Q&A: Harvard Psychologist Joshua Greene

We chat with this prominent psychologist about everything from gut reactions and bachelor parties.


Greene studies the science of moral decision making. Moral decisions photo via Shutterstock.

Joshua Greene spends most of his time thinking about moral dilemmas. A psychology professor at Harvard University, his research focuses on the science and psychology behind moral behavior. He studies the ways we make decisions, mostly considering the differences between our gut reactions, which rely largely on emotions, versus our more thought out decisions.

Sound complicated? It is, but he says that much of his research boils down to just one question: Is it okay to push someone in front of a speeding trolley in order to stop the trolley from killing five other people down the tracks?

“The more I thought about this question, the more I wondered about the psychology behind it and, more specifically, the tension between emotion and reason,” Green says, explaining why he became interested in the topic in the first place. What’s he up to now? We sat down with him to find out about his new book and his favorite Boston pass times.

What are you up to these days?

I’m writing a book called “Moral Tribes: Emotion, Reason, and the Gap Between Us and Them”. It’s about understanding how moral thinking works and how it can work better, and how we can use a scientific understanding of ourselves to solve our problems, for political disagreements over things like gay marriage to global problems such as climate change. It will be out at the end of October. I’m also teaching and working on my own research. A lot of my work has to do with the tension between emotion and reason, between automatic gut reactions and more conscious, controlled thinking. My collaborators and I recently explored this tension in the context of religion and cooperation.

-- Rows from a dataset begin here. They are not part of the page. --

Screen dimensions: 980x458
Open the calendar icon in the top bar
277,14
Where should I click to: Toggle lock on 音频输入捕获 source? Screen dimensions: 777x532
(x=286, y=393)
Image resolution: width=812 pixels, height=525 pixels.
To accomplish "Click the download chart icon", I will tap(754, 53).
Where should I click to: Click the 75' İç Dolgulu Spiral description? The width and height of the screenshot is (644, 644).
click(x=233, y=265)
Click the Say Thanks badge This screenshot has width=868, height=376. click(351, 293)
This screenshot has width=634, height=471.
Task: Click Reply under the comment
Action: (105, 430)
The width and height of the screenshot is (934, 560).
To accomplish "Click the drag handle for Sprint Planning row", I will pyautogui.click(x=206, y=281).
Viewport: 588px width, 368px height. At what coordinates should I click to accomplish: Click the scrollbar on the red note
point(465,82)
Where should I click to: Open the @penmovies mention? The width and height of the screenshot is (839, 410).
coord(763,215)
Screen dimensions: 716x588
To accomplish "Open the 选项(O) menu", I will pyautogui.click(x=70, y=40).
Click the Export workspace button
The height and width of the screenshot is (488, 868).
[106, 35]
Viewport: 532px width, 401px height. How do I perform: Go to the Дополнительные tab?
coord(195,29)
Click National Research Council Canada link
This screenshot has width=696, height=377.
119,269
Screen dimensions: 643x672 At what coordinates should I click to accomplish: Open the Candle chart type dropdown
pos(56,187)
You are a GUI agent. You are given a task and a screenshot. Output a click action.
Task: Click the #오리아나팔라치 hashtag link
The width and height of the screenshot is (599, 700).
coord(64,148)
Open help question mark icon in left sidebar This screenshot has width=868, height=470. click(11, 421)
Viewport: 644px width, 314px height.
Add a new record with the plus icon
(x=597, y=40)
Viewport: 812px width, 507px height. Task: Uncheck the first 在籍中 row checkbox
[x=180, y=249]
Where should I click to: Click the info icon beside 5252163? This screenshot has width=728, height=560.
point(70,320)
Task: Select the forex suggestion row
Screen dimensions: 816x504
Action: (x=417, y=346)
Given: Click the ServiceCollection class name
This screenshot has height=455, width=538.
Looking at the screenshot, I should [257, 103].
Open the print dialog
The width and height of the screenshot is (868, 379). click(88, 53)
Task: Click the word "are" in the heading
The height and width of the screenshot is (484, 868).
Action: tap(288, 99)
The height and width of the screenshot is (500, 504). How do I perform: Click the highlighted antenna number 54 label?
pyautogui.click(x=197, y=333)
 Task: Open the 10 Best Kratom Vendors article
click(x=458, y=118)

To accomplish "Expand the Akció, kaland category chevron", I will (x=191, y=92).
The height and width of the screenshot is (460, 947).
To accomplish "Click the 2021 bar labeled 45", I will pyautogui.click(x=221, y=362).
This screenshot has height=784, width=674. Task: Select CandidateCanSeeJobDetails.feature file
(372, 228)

How did you initially become interested in the neuroscience of morality?

In high school, I was on the debate team, which introduced me to the foundational question of moral and political philosophy: How do you resolve the tension between the rights of the individual and the greater good?  This got me into philosophy, which introduced me to moral dilemmas. Then, as undergrad in 1995, I read a book by the neurologist Antonio Damasio, which described patients with emotion-related brain damage. Damasio said that they “know, but don’t feel”, and something clicked. I had the idea that the part of the brain that was damaged in these people played a critical role in our judgments about killing one to save five, like that question above and much more.

What implications does your research have on everyday life?

You can think of your brain as being like a camera with both automatic settings like portrait and landscape, as well as a manual mode. Your automatic settings are your emotional gut reactions. Your manual mode is your capacity for conscious reasoning. So, what’s better, automatic settings or manual mode? In photography, the answer is clear: Neither is absolutely better. Automatic settings are efficient, just point and shoot, but they aren’t very flexible. Manual mode is flexible, but not very efficient. They’re good for different things.

The same is true for emotion and reasoning. Our emotions give us good advice most of the time, but not always. And they’re especially bad when it comes to modern moral problems, which our brains just aren’t designed for. This comes up in bioethics all the time with issues like abortion and physician assisted suicide. It also comes up when we’re dealing with other groups of people that have different moral values, or that are just far away from us. To take a famous problem discussed by the philosopher Peter Singer: Do I have an obligation to help anonymous starving children on the other side of the world?

Your gut reaction may be that this is a nice thing to do, but that it’s morally optional. But is it morally optional to save a child who’s drowning right in front of you? I think our gut reactions may not be tuned in to the moral opportunities of the modern world. Our heartstrings are pullable, but often too short. I think we rely too much on our gut reactions, so that’s what I study.

What’s it like to study this stuff in Boston?

Boston is a fantastic place to be a philosophically minded scientist. With so many great universities in the area, it’s a Mecca for bold thinkers.

What do you do when you’re not researching, teaching or writing?

Free time? I wish! Between work and kids, I don’t get out much. My favorite thing, the one thing I regularly make time for, is running around Fresh Pond in Cambridge. And we love taking the kids to the Museum of Science. A colleague of mine recently had a low-key bachelor party and we took a sailboat ride around the harbor and had some manly beers and brats at Jacob Wirth downtown. I was like, ‘Look! There’s a whole city here!’ I’m going to try to visit the other side of the river more often.


Greene teaches a Harvard University psychology course. Photo provided.